La eficacia de la corrección moral queda patente por cómo se intenta aparentar
Pese a todo, sería atrevido confundir el diagnóstico –por llamarle de algún modo– de La Rochefoucauld con el nihilismo moral. El moralista galo no habla de la inutilidad de la virtud. Se podría aventurar, incluso, que todo lo opuesto: la eficacia de la corrección moral, de la conducta virtuosa, queda patente por cómo se intenta aparentar. Si una acción logra ser un modelo que merece la pena simular, entonces tiene un impacto simbólico, aun cuando la copia sea una farsa.

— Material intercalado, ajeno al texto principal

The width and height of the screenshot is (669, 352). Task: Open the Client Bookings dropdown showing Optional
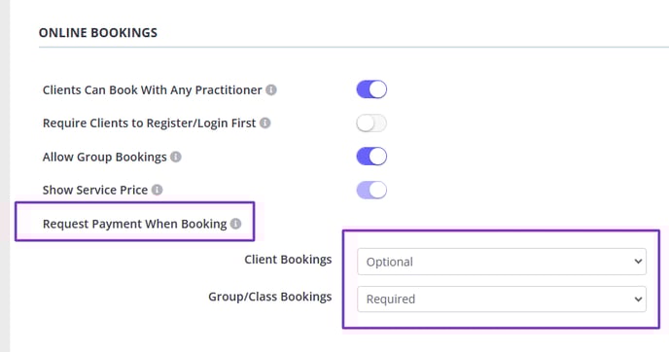502,262
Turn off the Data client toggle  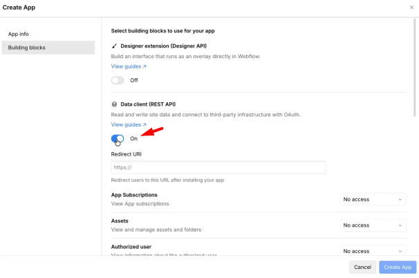pyautogui.click(x=118, y=138)
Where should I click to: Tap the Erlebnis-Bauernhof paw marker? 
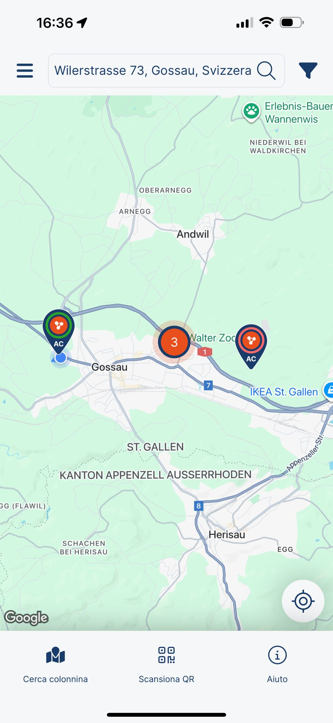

Quienquiera que lea esto, hoy día, puede reaccionar de dos maneras muy diferentes. Ora indignarse y clamar por la rectitud permanente (à la Kant), ora acatar la realidad social. ¿Qué realidad? Aquella que parte del hecho de que, marcando las distancias, todos somos un poco gorrones en la sociedad, por emplear el término del biólogo Richard Dawkins. Todos buscamos aparentar. Somos hipócritas que se niegan a reconocer el fin que guía muchos de sus pasos.
La virtud, más o menos fingida, permanece indemne. Ella es el horizonte a perseguir, a disimular. El disfraz con el que engalanarse. El vicio no amenaza su trono. Pese a ello, la cita de La Rochefoucauld continúa calando hondo. Al fin, en el círculo de cortesanos y aduladores entre los que se movió, no es de extrañar que esta fuera una de sus máximas.